Use :trusted_modules for third-party or externally audited modules that you cannot annotate with use Continuum.Pure:

config :continuum, trusted_modules: [Decimal, Money]

The scanner cannot transitively follow into helper code — that would require a full compile-time call graph. The trust marker is the boundary; audit the inside of a trusted helper module the same way you audit workflow code.

Replay Drift

Replay drift means the workflow asks for a different effect than the next event in the committed history. For example, an old history may contain an activity at cursor 0, while the new code calls a timer at cursor 0. Continuum raises Continuum.ReplayDriftError instead of guessing.

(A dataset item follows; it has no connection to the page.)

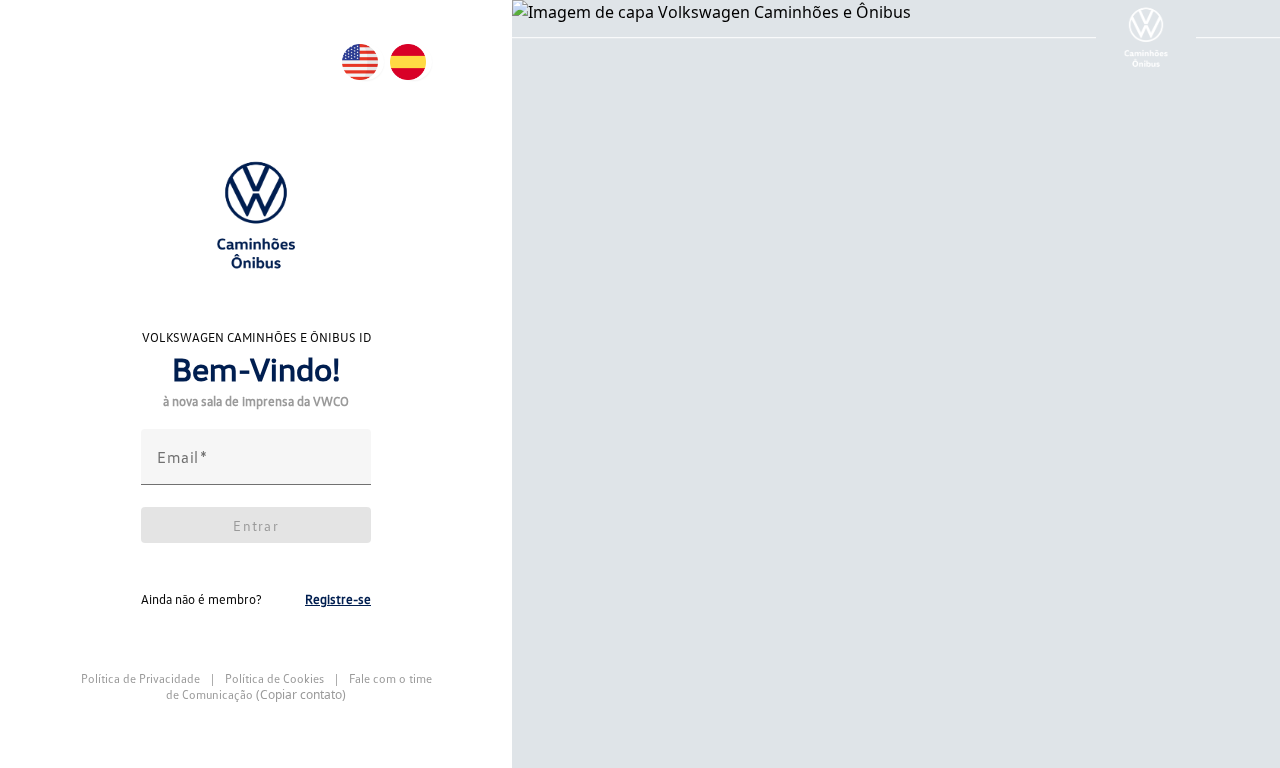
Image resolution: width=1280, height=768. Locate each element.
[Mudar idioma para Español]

Do not reorder, remove, or change the meaning of effects in a workflow version that still has active runs. Prefer one of these patterns:

  • add new effects after existing effects
  • put externally visible work in activities
  • bump the workflow version for incompatible state changes
  • use Continuum.patched?/1 for compatible in-place branches that must keep old in-flight histories on the old path
  • use Continuum.Test.assert_replays/3 with committed golden histories before shipping workflow edits

Generated Version Entrypoints

use Continuum.Workflow generates a hidden V_<hash> module for the compiled workflow body. Durable Postgres runs execute and resume through that generated entrypoint, so old loaded code can continue to service in-flight histories after the public workflow module is recompiled.

The generated body has the same determinism scan as the public module. Same module references such as __MODULE__.helper(input) are rewritten to the generated entrypoint so helper calls stay pinned to the old body during replay.

Side Effects

Continuum.side_effect/1 is the escape hatch for deterministic values that are not worth a full activity, such as choosing a UUID-like correlation key or capturing a small derived value. The function runs only at the live tail; its return value is journaled and later replayed.

Do not use side_effect/1 for external work. HTTP calls, database writes, payments, emails, and anything that needs retry/idempotency belong in activities. side_effect/1 composes with v0.3 effects (patched?/1, compensations, child waits, snapshots, and continue_as_new) because it still uses the same command identity and replay cursor as every other effect.

Continuing As New

continue_as_new/1 journals run_continued_as_new and then terminates the current engine with a dedicated sentinel. Code after it in the same branch is not executed. Treat it as a tail call.

Use mix continuum.archive_continued_chains to remove expired non-tail cycles once your retention policy allows it. The task never deletes the live tail.

Parallel Compensation

compensate_all() remains sequential LIFO. compensate_all(mode: :parallel) schedules every pending compensation before suspending and then resumes when each scheduled compensation has a terminal journal event. Parallel mode trades strict rollback ordering for lower latency; use it only when compensations are independent.

Parallel compensation is still deterministic because the scheduled compensations and their terminal events are journaled. Replays consume the journaled batch instead of scheduling new work.

Golden-History Test

Record a known-good history once:

{:ok, run_id} = Continuum.Test.start_synchronous(MyApp.OrderFlow, input)
{:ok, _} = Continuum.await(run_id, 5_000)
Continuum.Test.dump_history!(run_id, "test/golden/order_v1.journal")

Assert future code still replays it:

history = Continuum.Test.load_history!("test/golden/order_v1.journal")
Continuum.Test.assert_replays(MyApp.OrderFlow, input, history)

If this test fails, treat it as a compatibility break for in-flight workflows.